You are viewing a plain text version of this content. The canonical link for it is here.
Posted to dev@kafka.apache.org by Gunnar Morling <gu...@googlemail.com.INVALID> on 2021/11/26 08:08:37 UTC

Re: Handling retriable exceptions during Connect source task start

Hi all,

We encountered a similar situation in Debezium again, where an exception
during Task::start() would be desirable to be retried.

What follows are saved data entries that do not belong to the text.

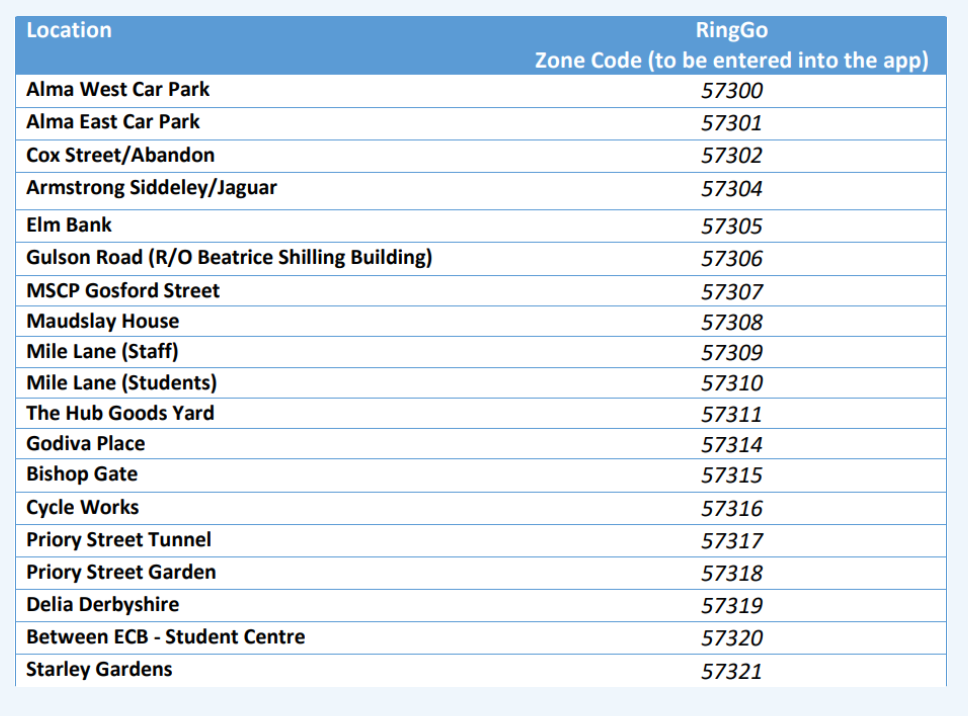Click zone code 57305 for Elm Bank
The width and height of the screenshot is (968, 716).
(731, 226)
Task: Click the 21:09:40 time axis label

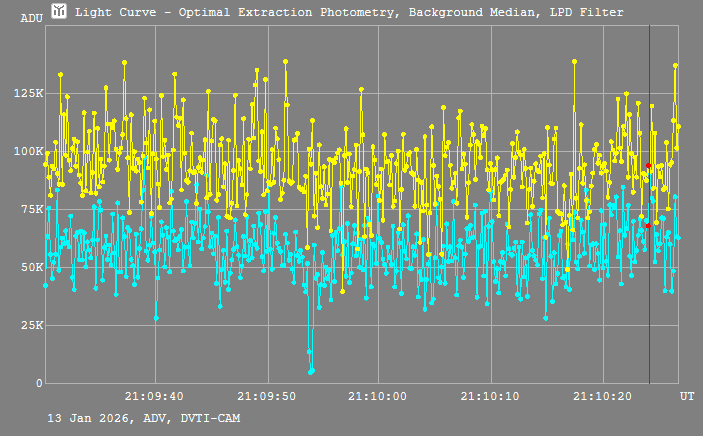Action: (x=154, y=397)
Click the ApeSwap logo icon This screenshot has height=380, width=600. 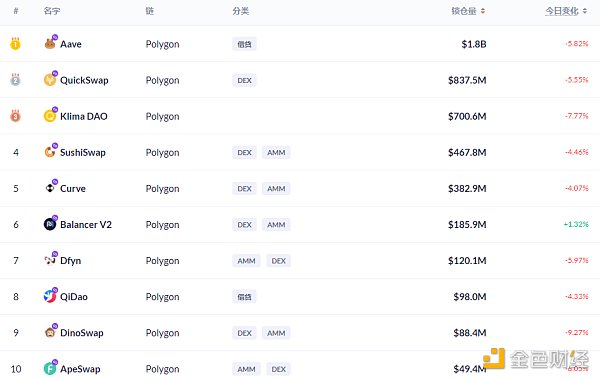coord(50,369)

Would anything speak against implementing retriable support for
Task::start() in Kafka Connect? Would it require a KIP?

Thanks,

--Gunnar


Am Mo., 9. Aug. 2021 um 10:47 Uhr schrieb Gunnar Morling <
gunnar.morling@googlemail.com>:

> Hi,
>
> To ask slightly differently: would there be interest in a pull request for
> implementing retries, in case RetriableException is thrown from the
> Task::start() method?
>
> Thanks,
>
> --Gunnar
>
>
> Am Do., 5. Aug. 2021 um 22:27 Uhr schrieb Sergei Morozov <mo...@tut.by>:
>
>> Hi,
>>
>> I'm trying to address an issue in Debezium (DBZ-3823
>> <https://issues.redhat.com/browse/DBZ-3823>) where a source connector
>> task
>> cannot recover from a retriable exception.
>>
>> The root cause is that the task interacts with the source database during
>> SourceTask#start but Kafka Connect doesn't handle retriable exceptions
>> thrown at this stage as retriable. KIP-298
>> <
>> https://cwiki.apache.org/confluence/display/KAFKA/KIP-298%3A+Error+Handling+in+Connect
>> >
>> that
>> originally introduced handling of retriable exception doesn't describe
>> handling task start exceptions, so it's unclear to me whether those aren't
>> allowed by design or it was just out of the scope of the KIP.
>>
>> My current working solution
>> <https://github.com/debezium/debezium/pull/2572> relies
>> on the internal Debezium implementation of the task restart which
>> introduces certain risks (the details are in the PR description).
>>
>> The question is: are retriable exceptions during start disallowed by
>> design, and the task must not throw retriable exceptions during start, or
>> it's just currently not supported by the Connect framework and I just need
>> to implement proper error handling in the connector?
>>
>> Thanks!
>>
>> --
>> Sergei Morozov
>>
>

Re: Handling retriable exceptions during Connect source task start

Posted by Chris Egerton <ch...@confluent.io.INVALID>.
Hi Gunnar,

I think there's some risk of introducing this retry behavior if we end up
invoking Connector::start or Task::start on the same object multiple times.
Unexpected behavior may result, such as double-allocation of resources that
are initialized in the start method and which are meant to be released in
the stop method. An alternative could be to invoke stop on the object to
allow it to perform best-effort cleanup, then initialize an entirely new
Connector or Task instance, and invoke its start method.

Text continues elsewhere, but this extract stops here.